Penunjukan Gubernur dalam RUU Daerah Khusus Jakarta Bentuk Kemunduran Demokrasi
Utama

Penunjukan Gubernur dalam RUU Daerah Khusus Jakarta Bentuk Kemunduran Demokrasi

Karena menghilangkan hak partisipasi warga untuk memilih pemimpin yang baik dan cakap.

Ady Thea DA
Bacaan 4 Menit

Pasal 10

(1) Provinsi Daerah Khusus Jakarta dipimpin oleh Gubernur dan dibantu oleh Wakil Gubernur.

(2) Gubernur dan Wakil Gubernur ditunjuk, diangkat, dan diberhentikan oleh Presiden dengan  memperhatikan usul atau pendapat DPRD.

(3) Masa jabatan Gubernur dan Wakil Gubernur selama 5 (lima) tahun terhitung sejak tanggal pelantikan dan sesudahnya dapat ditunjuk dan diangkat kembali dalam jabatan yang sama hanya untuk satu kali masa jabatan.

(4) Ketentuan mengenai penunjukan, pengangkatan, dan pemberhentian Gubernur dan Wakil Gubernur sebagaimana dimaksud pada ayat (3) diatur dengan Peraturan Pemerintah.

Persetujuan sidang paripurna DPR untuk menjadikan RUU Daerah Khusus Jakarta sebagai RUU usul inisiatif DPR tidak bulat. Ada 1 dari 9 fraksi di DPR yang menolak RUU yakni fraksi PKS. Juru bicara  Fraksi PKS, Hermanto, mengatakan fraksinya memiliki sejumlah catatan terhadap RUU Provinsi Daerah Khusus Jakarta. Seperti penyusunan dan pembahasan RUU tergesa-gesa dan terkesan ugal-ugalan, di mana seharusnya RUU ini lebih dulu disahkan sebelum UU No.3 Tahun 2022 tentang Ibu Kota Negara.

RUU Provinsi Daerah Khusus Jakarta, bagi Fraksi PKS belum melibatkan partisipasi masyarakat secara bermakna. Sebagaimana penjelasan UU No.13 Tahun 2022 tentang Perubahan Kedua Atas UU No.12 Tahun 2011 tentang Pembentukan Peraturan Perundang-Undangan menyatakan penguatan keterlibatan dan pastisipasi masyarakat secara bermakna dilakukan tertib dan bertanggung jawab.

“Ada 3 syarat (partisipasi masyarakat secara bermakna,-red) yakni hak untuk di dengar pendapatnya, dipertimbangkan pendapatnya, dan mendapat penjelasan atau jawaban atas pendapat yang diberikan,” ujarnya dalam rapat paripurna di Gedung Parlemen beberapa hari lalu.

Selain itu fraksi PKS menyoroti kewenangan khusus bidang kebudayaan sebagaimana diatur pasal 22 ayat (1) RUU Daerah Khusus Jakarta yang tidak menyebut adanya lembaga adat dan kebudayaan Betawi dalam kemajuan kebudayaan.
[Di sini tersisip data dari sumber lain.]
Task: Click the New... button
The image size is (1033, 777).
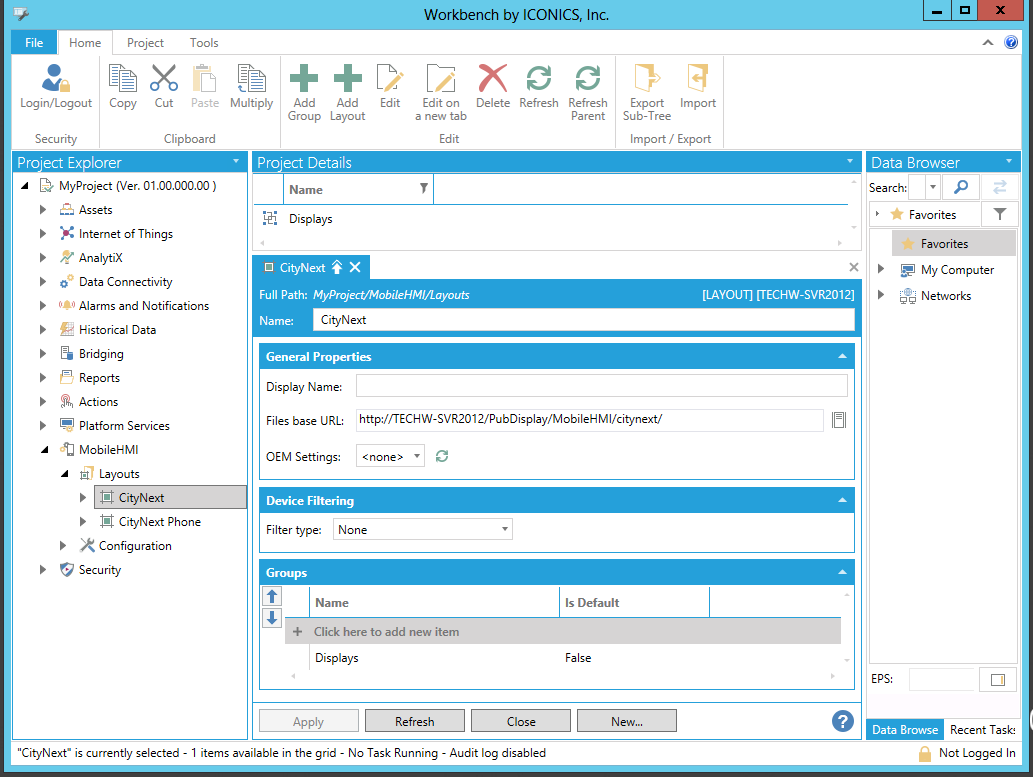Action: point(627,721)
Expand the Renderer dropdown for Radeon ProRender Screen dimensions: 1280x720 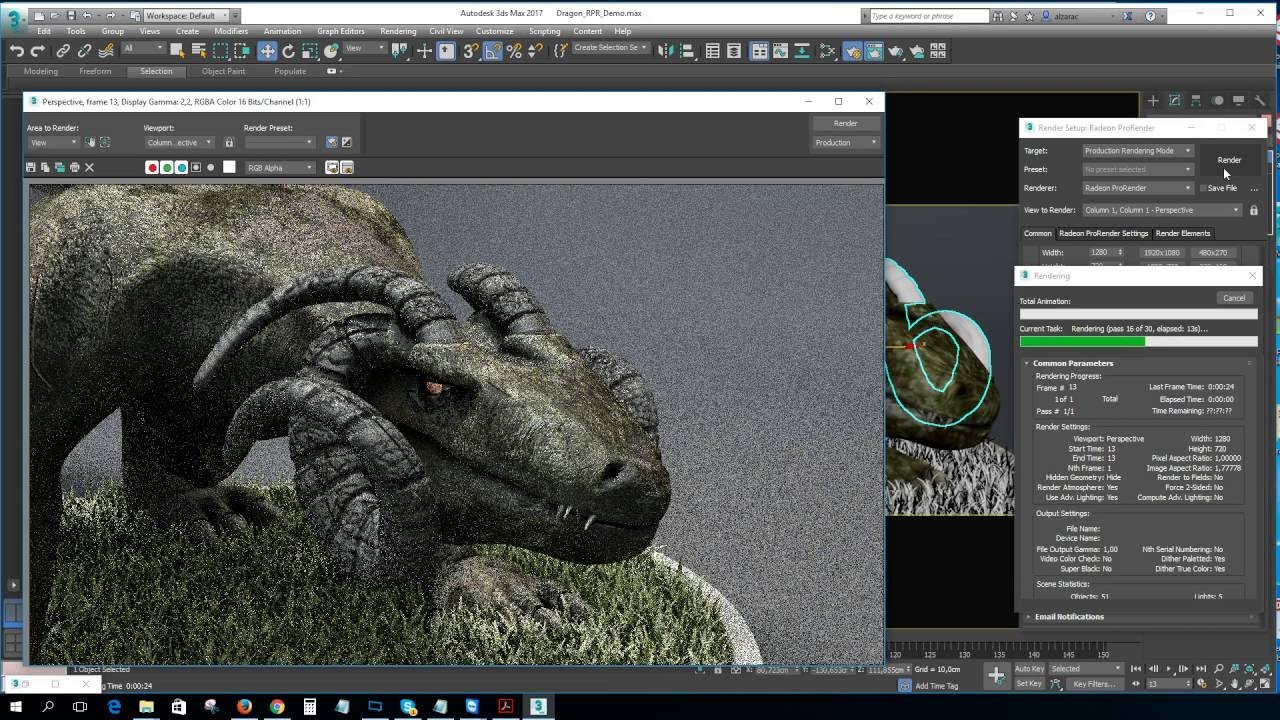click(1138, 188)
Pelibatan badan usaha dan lembaga pendidikan dalam kemajuan kebudayaan. Hermanto menegaskan lembaga adat dan kebudayaan Betawi itu penting.
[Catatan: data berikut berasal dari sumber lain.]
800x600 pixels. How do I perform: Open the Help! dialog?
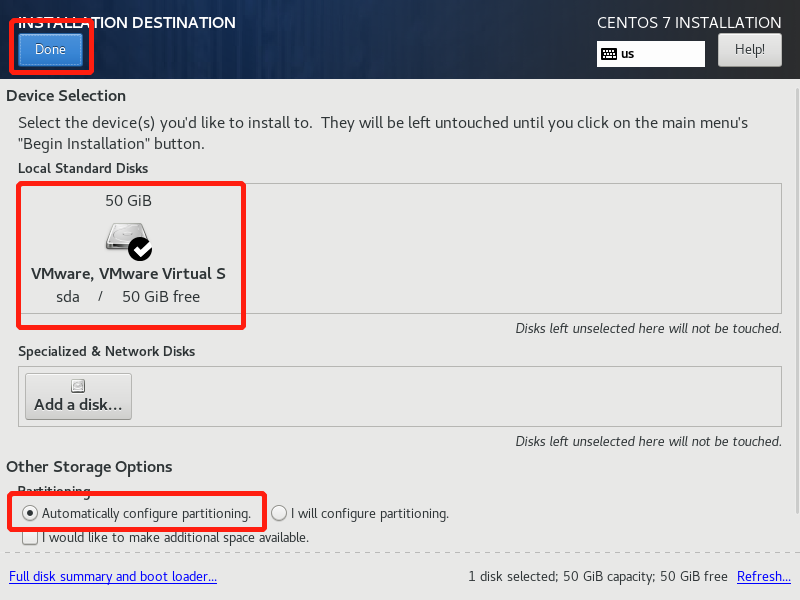749,49
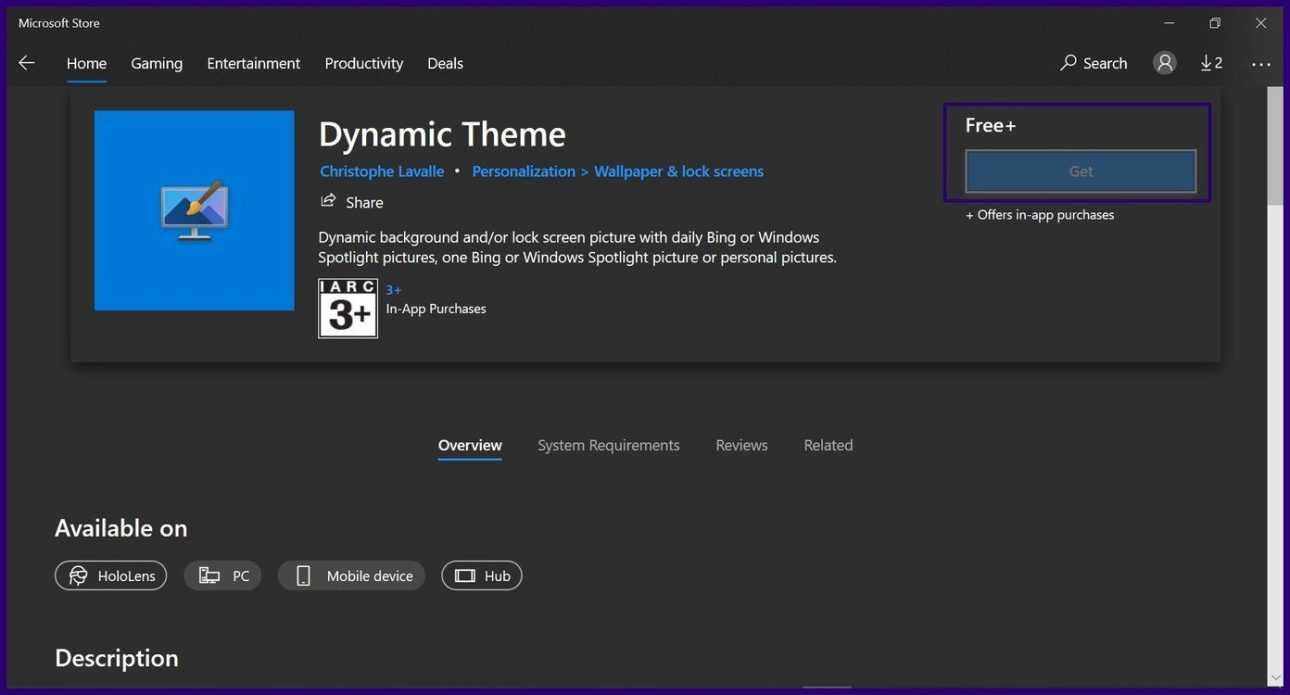Select the HoloLens device chip
This screenshot has height=695, width=1290.
pos(111,576)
Tak ketinggalan, anggota Komisi IV DPR itu mengkritik ketentuan yang mengatur tentang pemilihan Gubernur, Wakil Gubernur, Bupati, Wakil Bupati, Walikota dan Wakil Walikota dalam RUU. Fraksi PKS meminta proses pemilihan umum kepala daerah di Jakarta itu tetap dipertahankan sebagaimana yang berjalan selama ini untuk mewujudkan demokrasi secara konsisten.

Kendatipun menolak, Fraksi PKS  menawarkan alternatif lain untuk pemilihan kepala daerah di Jakarta. Yakni melalui mekanisme pemilihan melalui DPRD jika yang ingin diutamakan pertumbuhan ekonomi karena butuh kestabilan sosial dan politik. Tapi demikian, fakta di lapangan pemilihan tidak langsung alias melalui DPRD pun masih menjadi pro dan kontra.

“Berdasarkan catatan yang kami paparkan diatas kami menyimpulkan DKI jakarta masih layak jadi Ibukota Negara. Maka kami fraksi PKS, menyatakan menolak RUU Daerah Khusus Jakarta untuk ditetapkan menjadi RUU usulan DPR,” papar Hermanto.